Foreign institutional investors have significantly reduced their holdings in at least nine Nifty 500 companies during the March 2026 quarter, with some of India's most prominent names — including HDFC Bank and Apollo Hospitals Enterprise — recording declines well above 100 basis points quarter-on-quarter. The data, drawn from shareholding disclosures analyzed by StockEdge, signals a broad-based retreat by overseas capital from select Indian equities, cutting across sectors from banking and real estate to healthcare and renewable energy.
Which Stocks Saw the Sharpest FII Exits
The most striking withdrawal came from Eternal, where FII shareholding fell from 36.24% in December 2025 to 32.61% in March 2026 — a decline of 363 basis points in a single quarter. HDFC Bank, one of India's largest private lenders and a stock that has historically attracted substantial foreign interest, saw FII holdings drop from 47.67% to 44.05%, shedding 362 basis points. These are not marginal adjustments; they represent meaningful reductions in foreign ownership of two heavily tracked Indian stocks.
Elsewhere, Emmvee Photovoltaic Power recorded a 152-basis-point decline, moving from 3.97% to 2.45%. Vijaya Diagnostic Centre fell from 15.1% to 13.38%, a drop of 172 basis points. DLF, the real estate developer, saw FII shareholding decline from 14.81% to 13.54%. Shree Cement dropped from 10.07% to 8.94%, while the International Gemological Institute fell from 9.61% to 8.6%. Apollo Hospitals Enterprise declined from 43.54% to 42.62%, and Cemindia Projects moved from 8.19% to 7.31%.
What FII Selling Typically Signals
FII shareholding data is one of the more closely watched indicators in Indian equity markets.
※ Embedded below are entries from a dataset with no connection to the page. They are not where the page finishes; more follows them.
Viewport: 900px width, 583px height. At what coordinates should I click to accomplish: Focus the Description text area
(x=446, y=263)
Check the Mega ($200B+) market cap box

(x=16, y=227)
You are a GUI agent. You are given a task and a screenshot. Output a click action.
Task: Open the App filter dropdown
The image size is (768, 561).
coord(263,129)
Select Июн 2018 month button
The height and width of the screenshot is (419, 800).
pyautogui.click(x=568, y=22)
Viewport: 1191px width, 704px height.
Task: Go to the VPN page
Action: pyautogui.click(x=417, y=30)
When foreign institutions reduce exposure, the reasons can vary considerably — and not all of them reflect a negative view of the underlying business. Broad macroeconomic shifts, such as a strengthening US dollar, rising interest rates in developed economies, or geopolitical uncertainty, often prompt foreign funds to rotate capital back to their home markets or toward perceived safe-haven assets. In such environments, emerging market equities — including Indian stocks — tend to see outflows regardless of company-specific fundamentals.
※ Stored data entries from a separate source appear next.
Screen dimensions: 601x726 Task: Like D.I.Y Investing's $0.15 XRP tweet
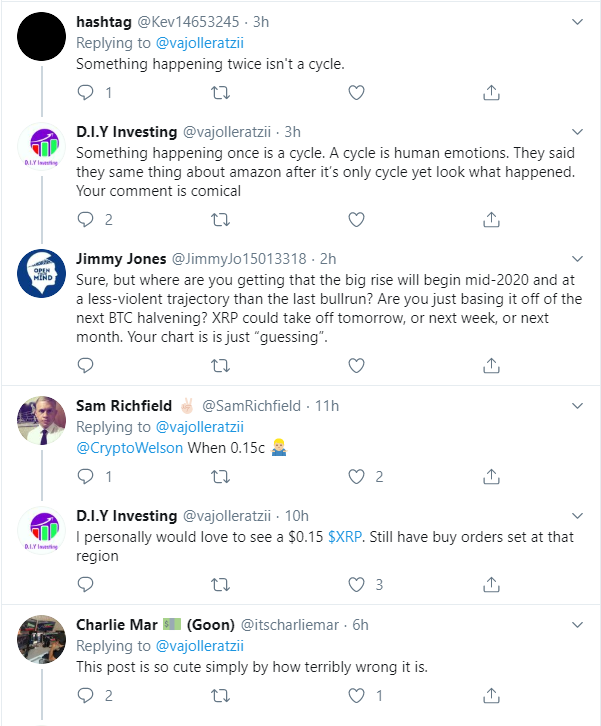tap(357, 585)
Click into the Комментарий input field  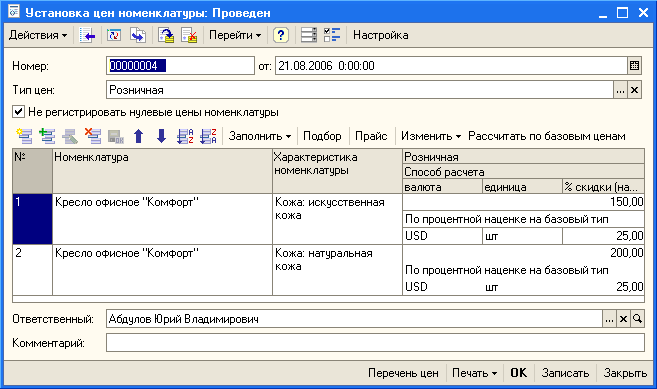click(375, 343)
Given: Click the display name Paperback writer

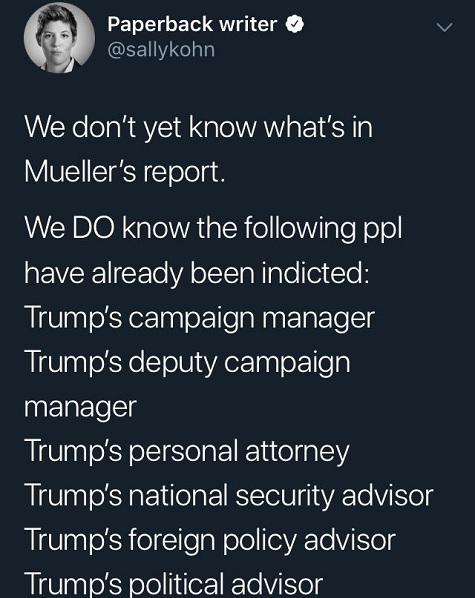Looking at the screenshot, I should 192,25.
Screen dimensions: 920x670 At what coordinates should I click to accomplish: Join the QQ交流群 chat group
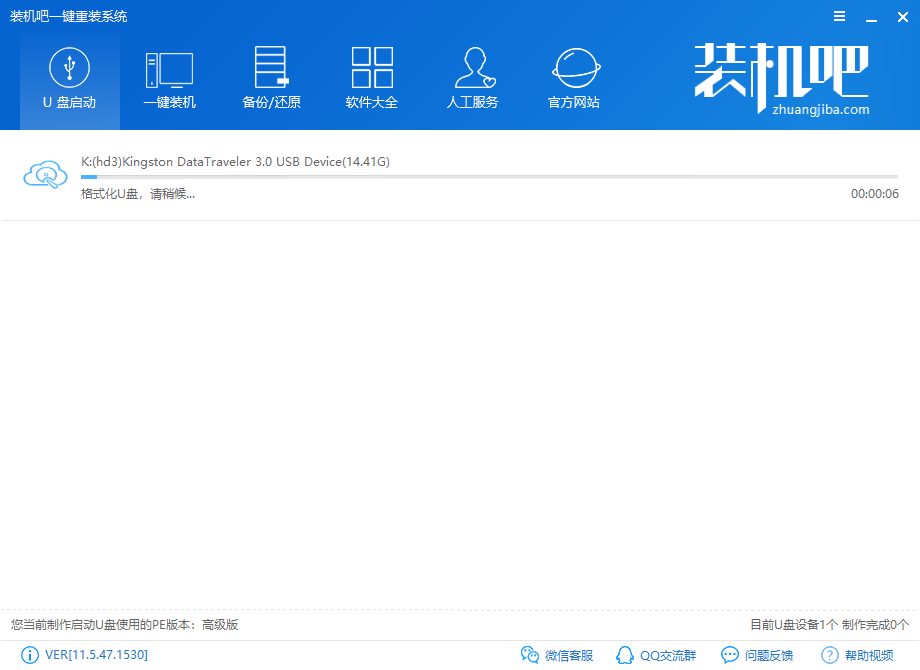(656, 655)
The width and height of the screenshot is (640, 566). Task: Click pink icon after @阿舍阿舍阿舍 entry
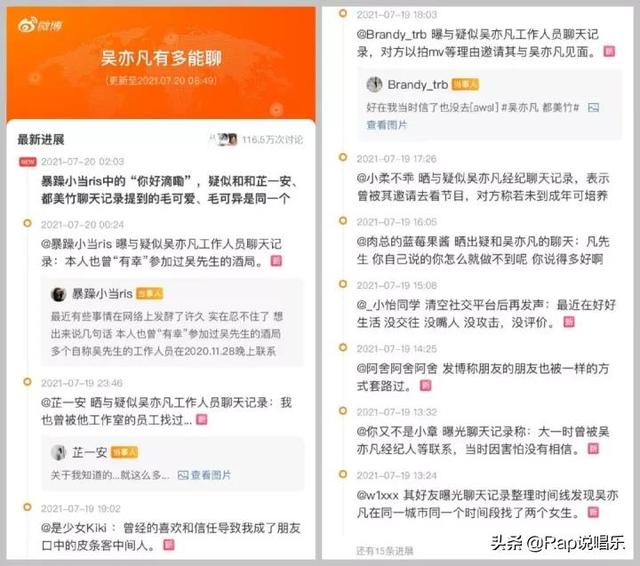pos(425,386)
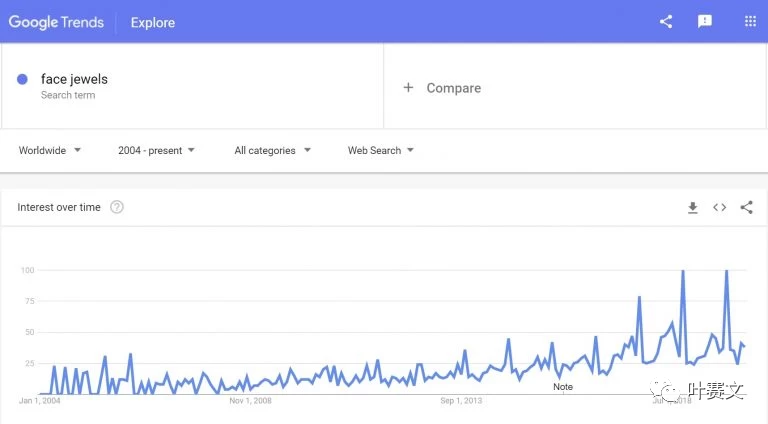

That said, concentrated exits from particular stocks, rather than uniform sector-wide withdrawals, can sometimes indicate stock-specific concerns: slowing earnings growth, stretched valuations relative to global peers, or changes in a company's competitive position. The diversity of sectors represented in this list — banking, diagnostics, solar energy, real estate, cement, gemological services, and hospitals — makes a single macroeconomic explanation less straightforward. It suggests these exits may reflect a combination of global capital reallocation and selective reassessment of individual holdings.
Context: India's FII Landscape in Recent Quarters
India has, over the past several years, attracted significant foreign institutional capital, driven by strong GDP growth projections, a deepening domestic capital market, and a growing base of listed companies with global-scale ambitions. However, foreign ownership in Indian equities has always been subject to regulatory ceilings under SEBI guidelines, and FII appetite has historically moved in cycles — surging during periods of global risk appetite and retreating when external conditions tighten.
The stocks flagged in this analysis span a wide valuation and liquidity spectrum. HDFC Bank and Apollo Hospitals command premium valuations and are standard holdings in many emerging market funds. A reduction in their FII weights may reflect rebalancing within index-tracking portfolios as much as any directional view. Smaller names, such as Emmvee Photovoltaic Power and Cemindia Projects, carry lower foreign ownership to begin with, meaning even modest absolute selling produces a proportionally larger basis-point decline.
What Investors Should Consider
FII shareholding data is a lagging indicator — it reflects decisions already made, not future intentions. A single quarter of declining foreign ownership does not, on its own, constitute a sell signal, nor does it confirm that institutional confidence in a company has permanently eroded. What it does provide is a useful lens for understanding where overseas capital is moving and why portfolio managers are making adjustments.
Domestic institutional investors, including mutual funds and insurance companies, have in recent years played an increasingly important counterbalancing role in Indian markets. On several occasions, domestic buying has absorbed foreign selling without producing sharp price corrections. Whether that dynamic holds in the current environment will depend on the pace and scale of continued FII withdrawals. For retail investors monitoring these disclosures, the more important exercise is to assess whether the underlying business fundamentals of flagged companies remain intact — and whether the FII exit reflects a structural concern or a temporary repositioning driven by forces entirely external to the Indian market.